_Assignment_
Beginning with the line that holds "Task: Open API Hesapları from account menu", copy each line to the end of the records exactly, except the pictures.

►

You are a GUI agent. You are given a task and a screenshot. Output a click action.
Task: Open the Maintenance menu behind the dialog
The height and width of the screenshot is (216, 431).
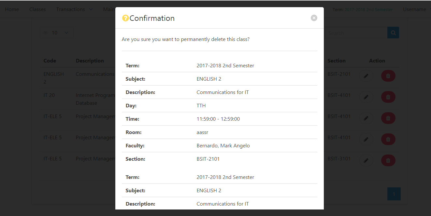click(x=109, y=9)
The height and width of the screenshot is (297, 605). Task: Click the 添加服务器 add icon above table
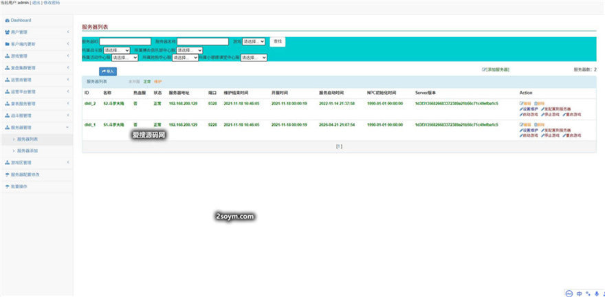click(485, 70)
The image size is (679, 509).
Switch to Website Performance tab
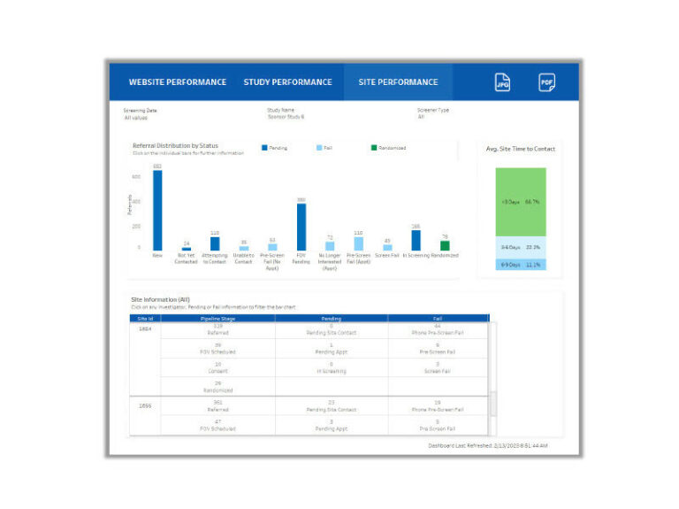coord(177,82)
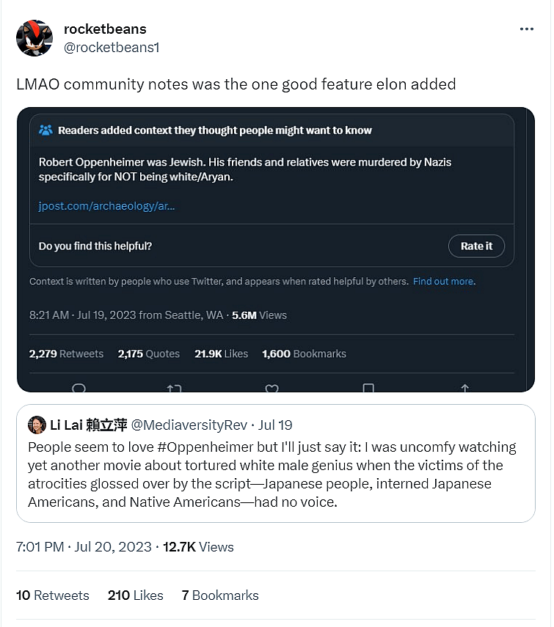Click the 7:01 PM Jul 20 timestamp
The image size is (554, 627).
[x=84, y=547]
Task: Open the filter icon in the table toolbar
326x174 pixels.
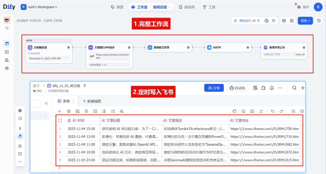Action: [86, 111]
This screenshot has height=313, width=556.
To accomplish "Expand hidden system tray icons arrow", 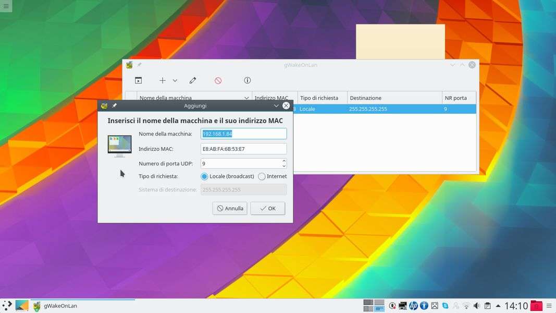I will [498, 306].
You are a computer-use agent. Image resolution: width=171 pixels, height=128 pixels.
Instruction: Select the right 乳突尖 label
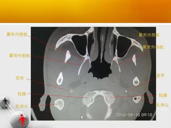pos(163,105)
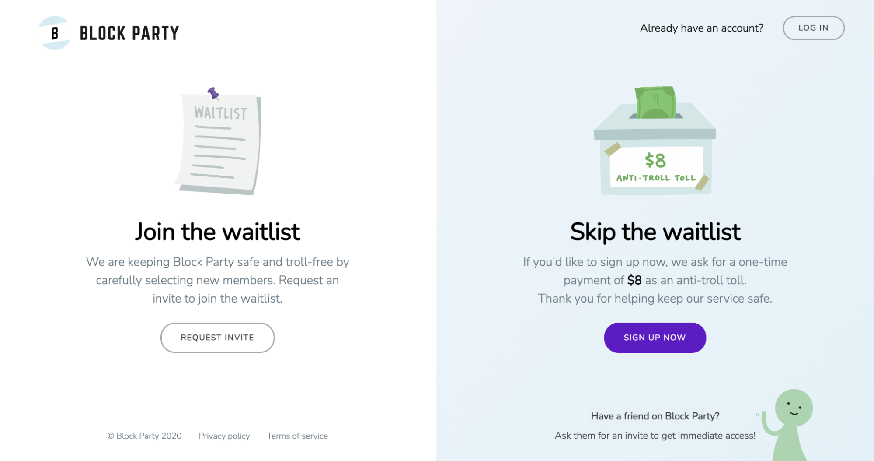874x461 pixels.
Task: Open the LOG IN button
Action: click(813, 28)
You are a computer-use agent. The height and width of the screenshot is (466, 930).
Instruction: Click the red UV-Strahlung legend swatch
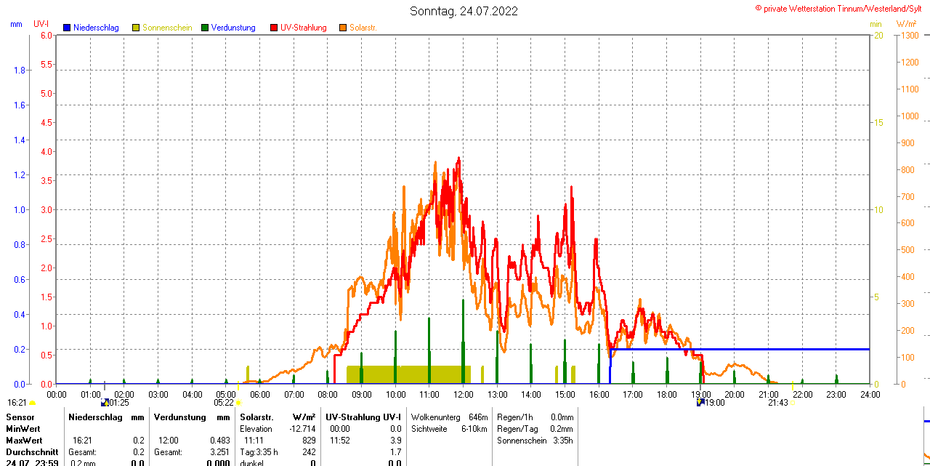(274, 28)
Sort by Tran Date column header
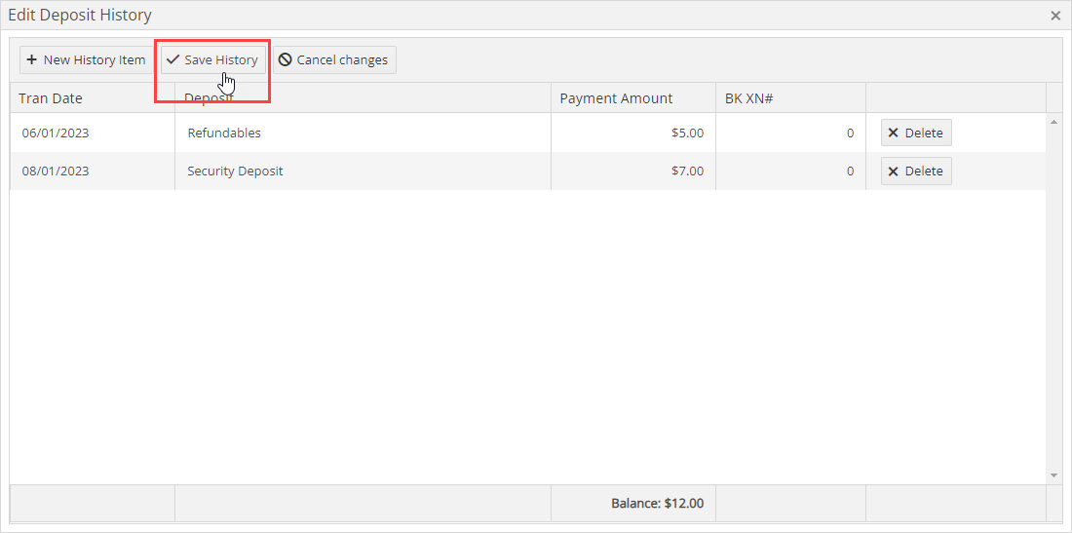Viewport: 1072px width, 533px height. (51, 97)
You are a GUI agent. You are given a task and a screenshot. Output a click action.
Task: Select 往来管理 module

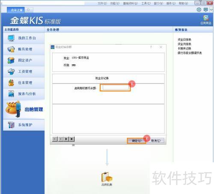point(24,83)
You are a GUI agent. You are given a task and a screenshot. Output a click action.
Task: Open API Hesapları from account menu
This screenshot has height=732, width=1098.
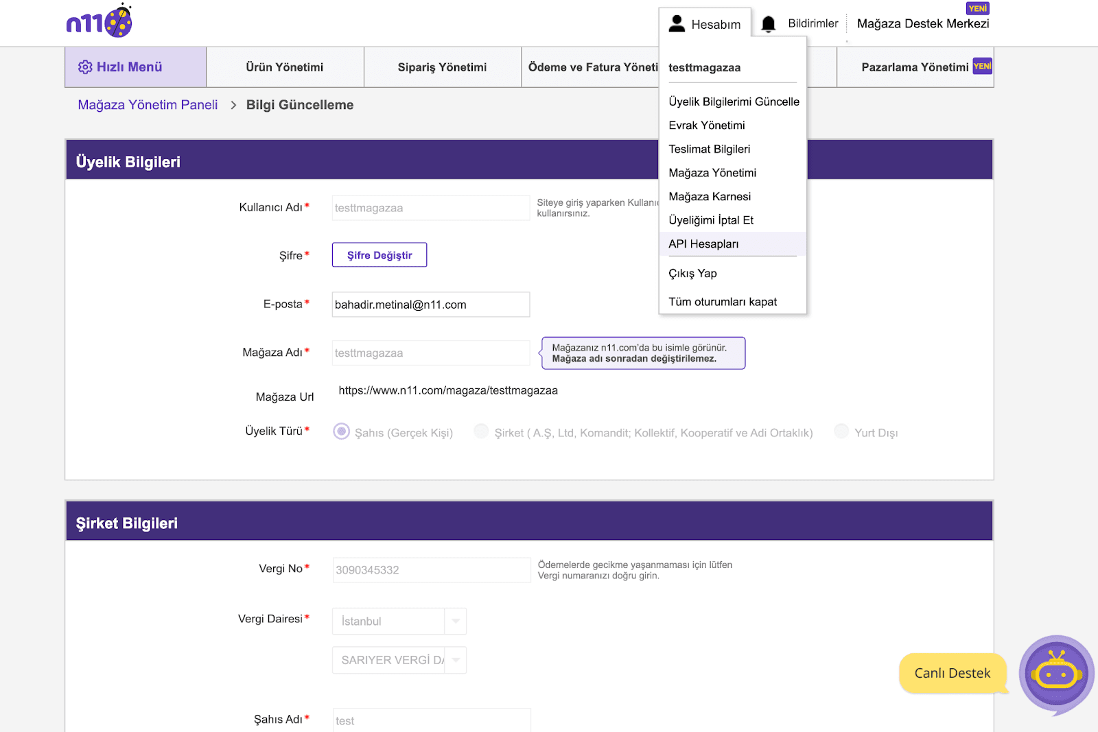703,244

◄

_Final answer_
Task: Open API Hesapları from account menu
This screenshot has height=732, width=1098.
703,244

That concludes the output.